Nina K. Brown, Irving M. Miller, Miami, Fla., for Sun Bank.

Joseph H. Lowe, Miami, Fla., for Greenberg Traurig.

Appeal from the United States District Court for the Southern District of Florida.

Before HATCHETT and BIRCH, Circuit Judges, and RONEY, Senior Circuit Judge.

BIRCH, Circuit Judge:

In this appeal we decide whether the conduct of a bank and a law firm renders those entities fiduciaries under the Employee Retirement Income Security Act of 1974, 29 U.S.C. §§ 1001-1461 (1988) ("ERISA" or "Act"). We also decide whether ERISA provides a right of action for monetary damages against non-fiduciaries who knowingly participate in a breach by a fiduciary.

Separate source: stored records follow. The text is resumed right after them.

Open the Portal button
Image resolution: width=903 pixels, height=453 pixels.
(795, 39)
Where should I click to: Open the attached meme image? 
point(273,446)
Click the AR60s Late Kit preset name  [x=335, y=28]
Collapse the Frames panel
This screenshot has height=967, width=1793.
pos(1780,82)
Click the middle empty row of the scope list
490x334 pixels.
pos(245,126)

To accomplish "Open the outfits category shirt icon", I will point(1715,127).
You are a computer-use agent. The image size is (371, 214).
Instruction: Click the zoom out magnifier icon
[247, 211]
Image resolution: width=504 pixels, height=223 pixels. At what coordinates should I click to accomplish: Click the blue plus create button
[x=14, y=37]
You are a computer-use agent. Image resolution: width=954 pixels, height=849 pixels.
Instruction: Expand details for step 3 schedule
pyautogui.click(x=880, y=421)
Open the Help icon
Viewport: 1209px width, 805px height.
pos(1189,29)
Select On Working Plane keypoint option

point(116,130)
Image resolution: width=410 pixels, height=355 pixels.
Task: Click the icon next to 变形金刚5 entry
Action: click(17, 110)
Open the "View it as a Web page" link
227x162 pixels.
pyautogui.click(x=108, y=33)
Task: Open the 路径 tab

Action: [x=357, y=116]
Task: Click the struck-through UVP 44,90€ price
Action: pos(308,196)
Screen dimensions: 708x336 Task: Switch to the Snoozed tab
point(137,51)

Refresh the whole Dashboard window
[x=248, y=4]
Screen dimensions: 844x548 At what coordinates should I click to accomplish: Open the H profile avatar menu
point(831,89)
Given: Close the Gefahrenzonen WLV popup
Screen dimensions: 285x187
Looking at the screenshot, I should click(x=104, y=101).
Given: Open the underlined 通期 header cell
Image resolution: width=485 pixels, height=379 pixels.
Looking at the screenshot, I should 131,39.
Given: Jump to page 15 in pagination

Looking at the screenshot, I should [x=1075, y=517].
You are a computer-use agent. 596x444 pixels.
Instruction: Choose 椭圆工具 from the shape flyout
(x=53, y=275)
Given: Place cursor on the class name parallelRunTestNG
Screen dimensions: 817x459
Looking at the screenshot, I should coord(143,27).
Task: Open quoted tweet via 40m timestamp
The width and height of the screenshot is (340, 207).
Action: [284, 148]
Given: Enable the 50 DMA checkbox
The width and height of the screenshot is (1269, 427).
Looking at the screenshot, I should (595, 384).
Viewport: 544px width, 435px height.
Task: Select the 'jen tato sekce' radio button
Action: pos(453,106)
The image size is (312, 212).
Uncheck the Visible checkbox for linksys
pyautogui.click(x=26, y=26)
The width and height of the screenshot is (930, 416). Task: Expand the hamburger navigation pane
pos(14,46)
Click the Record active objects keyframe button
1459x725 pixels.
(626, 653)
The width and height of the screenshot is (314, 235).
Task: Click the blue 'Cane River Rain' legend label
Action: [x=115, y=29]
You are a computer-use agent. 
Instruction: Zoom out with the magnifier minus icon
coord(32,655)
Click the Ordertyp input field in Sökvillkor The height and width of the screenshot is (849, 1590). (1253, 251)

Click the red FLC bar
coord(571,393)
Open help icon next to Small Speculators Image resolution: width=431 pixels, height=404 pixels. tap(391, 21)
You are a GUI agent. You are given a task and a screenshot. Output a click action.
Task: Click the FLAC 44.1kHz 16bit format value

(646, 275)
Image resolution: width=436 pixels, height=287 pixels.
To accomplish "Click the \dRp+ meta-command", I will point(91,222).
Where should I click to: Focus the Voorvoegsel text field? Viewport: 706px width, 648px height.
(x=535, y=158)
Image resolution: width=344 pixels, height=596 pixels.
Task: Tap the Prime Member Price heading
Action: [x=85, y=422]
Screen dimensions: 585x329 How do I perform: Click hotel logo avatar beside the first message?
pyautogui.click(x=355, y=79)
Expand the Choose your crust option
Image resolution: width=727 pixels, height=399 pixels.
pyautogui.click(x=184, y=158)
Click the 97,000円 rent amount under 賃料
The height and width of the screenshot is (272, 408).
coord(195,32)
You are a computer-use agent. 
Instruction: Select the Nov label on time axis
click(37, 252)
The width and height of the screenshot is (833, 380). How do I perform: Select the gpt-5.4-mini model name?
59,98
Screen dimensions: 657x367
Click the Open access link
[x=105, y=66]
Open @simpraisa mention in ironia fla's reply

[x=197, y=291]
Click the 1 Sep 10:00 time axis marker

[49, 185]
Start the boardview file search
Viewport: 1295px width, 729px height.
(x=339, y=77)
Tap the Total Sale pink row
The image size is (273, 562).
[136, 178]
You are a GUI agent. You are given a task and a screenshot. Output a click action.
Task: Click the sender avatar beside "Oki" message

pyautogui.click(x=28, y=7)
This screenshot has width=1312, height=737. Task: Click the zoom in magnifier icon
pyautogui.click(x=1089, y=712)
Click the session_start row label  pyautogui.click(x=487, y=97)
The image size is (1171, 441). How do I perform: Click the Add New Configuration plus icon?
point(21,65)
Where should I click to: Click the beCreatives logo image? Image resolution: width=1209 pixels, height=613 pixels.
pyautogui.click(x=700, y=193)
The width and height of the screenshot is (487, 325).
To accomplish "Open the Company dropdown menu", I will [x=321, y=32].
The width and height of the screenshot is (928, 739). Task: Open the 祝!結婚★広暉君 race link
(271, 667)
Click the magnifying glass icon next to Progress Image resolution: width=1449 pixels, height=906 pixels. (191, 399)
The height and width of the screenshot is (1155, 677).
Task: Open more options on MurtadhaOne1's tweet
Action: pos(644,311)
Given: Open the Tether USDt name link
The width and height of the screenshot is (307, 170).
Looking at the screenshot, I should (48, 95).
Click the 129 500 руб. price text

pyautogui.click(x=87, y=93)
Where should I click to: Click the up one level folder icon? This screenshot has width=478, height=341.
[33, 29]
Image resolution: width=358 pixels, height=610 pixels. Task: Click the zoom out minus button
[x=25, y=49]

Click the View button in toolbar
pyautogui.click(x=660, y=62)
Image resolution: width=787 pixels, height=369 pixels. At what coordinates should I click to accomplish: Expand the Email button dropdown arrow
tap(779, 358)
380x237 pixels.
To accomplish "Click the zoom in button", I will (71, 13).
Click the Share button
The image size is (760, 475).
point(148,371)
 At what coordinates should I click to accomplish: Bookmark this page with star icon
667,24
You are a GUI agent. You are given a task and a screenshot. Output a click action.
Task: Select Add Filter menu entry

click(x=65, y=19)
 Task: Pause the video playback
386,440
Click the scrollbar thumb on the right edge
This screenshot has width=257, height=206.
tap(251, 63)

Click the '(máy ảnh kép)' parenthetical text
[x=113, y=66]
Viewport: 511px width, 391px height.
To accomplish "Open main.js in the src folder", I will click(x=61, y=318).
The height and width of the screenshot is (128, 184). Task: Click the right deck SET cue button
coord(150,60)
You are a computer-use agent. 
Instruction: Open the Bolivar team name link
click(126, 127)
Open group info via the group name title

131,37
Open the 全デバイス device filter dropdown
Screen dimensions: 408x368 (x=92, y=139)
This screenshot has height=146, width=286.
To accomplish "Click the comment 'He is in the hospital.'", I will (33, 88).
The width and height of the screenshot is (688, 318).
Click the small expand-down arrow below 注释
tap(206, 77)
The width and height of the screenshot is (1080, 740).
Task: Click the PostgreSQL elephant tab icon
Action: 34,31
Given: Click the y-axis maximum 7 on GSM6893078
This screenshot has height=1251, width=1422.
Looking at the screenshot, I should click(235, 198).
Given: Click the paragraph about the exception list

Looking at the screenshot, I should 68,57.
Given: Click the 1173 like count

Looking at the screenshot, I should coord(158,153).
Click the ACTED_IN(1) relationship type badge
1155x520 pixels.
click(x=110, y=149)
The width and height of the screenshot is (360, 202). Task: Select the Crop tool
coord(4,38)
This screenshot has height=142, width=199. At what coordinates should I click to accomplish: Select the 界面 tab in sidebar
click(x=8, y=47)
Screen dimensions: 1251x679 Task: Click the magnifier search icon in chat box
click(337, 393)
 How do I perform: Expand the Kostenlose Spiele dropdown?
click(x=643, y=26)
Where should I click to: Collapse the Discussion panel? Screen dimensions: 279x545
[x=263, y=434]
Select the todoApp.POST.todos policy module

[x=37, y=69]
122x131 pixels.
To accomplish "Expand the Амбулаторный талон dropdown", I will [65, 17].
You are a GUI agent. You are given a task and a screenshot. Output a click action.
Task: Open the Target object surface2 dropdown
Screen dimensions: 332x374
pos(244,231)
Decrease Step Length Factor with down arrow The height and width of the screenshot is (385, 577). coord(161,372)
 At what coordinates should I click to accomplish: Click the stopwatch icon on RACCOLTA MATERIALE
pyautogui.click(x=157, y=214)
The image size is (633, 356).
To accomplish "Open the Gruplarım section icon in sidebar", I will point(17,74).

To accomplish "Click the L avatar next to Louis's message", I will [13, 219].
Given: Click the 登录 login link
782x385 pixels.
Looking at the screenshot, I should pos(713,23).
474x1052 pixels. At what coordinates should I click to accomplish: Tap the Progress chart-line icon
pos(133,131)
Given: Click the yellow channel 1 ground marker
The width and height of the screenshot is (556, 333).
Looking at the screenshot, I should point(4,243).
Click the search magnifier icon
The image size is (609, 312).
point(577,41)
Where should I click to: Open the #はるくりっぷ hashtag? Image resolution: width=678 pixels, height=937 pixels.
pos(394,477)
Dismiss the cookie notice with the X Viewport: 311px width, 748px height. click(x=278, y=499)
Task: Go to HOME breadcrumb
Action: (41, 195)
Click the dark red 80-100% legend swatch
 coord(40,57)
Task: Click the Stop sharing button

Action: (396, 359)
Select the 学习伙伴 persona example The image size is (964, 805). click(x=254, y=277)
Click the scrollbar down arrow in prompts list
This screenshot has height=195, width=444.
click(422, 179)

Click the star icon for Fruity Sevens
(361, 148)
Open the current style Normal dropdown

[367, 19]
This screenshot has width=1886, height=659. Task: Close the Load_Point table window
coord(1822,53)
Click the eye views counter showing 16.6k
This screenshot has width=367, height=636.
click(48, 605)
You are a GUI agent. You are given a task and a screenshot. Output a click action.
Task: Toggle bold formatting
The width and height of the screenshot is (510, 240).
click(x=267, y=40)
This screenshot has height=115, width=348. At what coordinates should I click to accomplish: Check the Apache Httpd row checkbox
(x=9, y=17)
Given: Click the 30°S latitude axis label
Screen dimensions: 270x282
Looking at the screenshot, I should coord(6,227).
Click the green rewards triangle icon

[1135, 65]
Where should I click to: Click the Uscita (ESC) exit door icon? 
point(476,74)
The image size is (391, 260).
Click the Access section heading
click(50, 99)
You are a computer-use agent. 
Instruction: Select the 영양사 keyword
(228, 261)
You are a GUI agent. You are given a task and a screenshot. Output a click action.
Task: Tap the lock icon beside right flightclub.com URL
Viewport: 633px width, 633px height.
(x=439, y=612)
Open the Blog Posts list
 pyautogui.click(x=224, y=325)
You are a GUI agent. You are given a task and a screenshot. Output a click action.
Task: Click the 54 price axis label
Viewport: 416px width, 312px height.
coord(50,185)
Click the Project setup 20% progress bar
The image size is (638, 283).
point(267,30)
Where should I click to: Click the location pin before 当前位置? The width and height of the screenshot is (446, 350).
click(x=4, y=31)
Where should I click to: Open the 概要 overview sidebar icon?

Plaintiff-appellant Neil A. Useden, as trustee to a profit sharing plan and trust (the "Plan") governed by ERISA, appeals the grant of summary judgment by the United States District Court for the Southern District of Florida in favor of defendant-appellees Sun Bank and Greenberg, Traurig. In his Order on Motions for Summary Judgment, Judge Kenneth L. Ryskamp determined that, on the undisputed facts, neither Sun Bank as a lender to the Plan nor the law firm of Greenberg, Traurig as attorneys for the Plan were fiduciaries of the Plan within the meaning of ERISA. The court also determined that no cause of action lay against defendant Greenberg, Traurig as a non-fiduciary who knowingly participated in a breach by a fiduciary. Further, Judge Ryskamp believed that the undisputed facts did not support such non-fiduciary liability notwithstanding the rejection of plaintiff's legal theory.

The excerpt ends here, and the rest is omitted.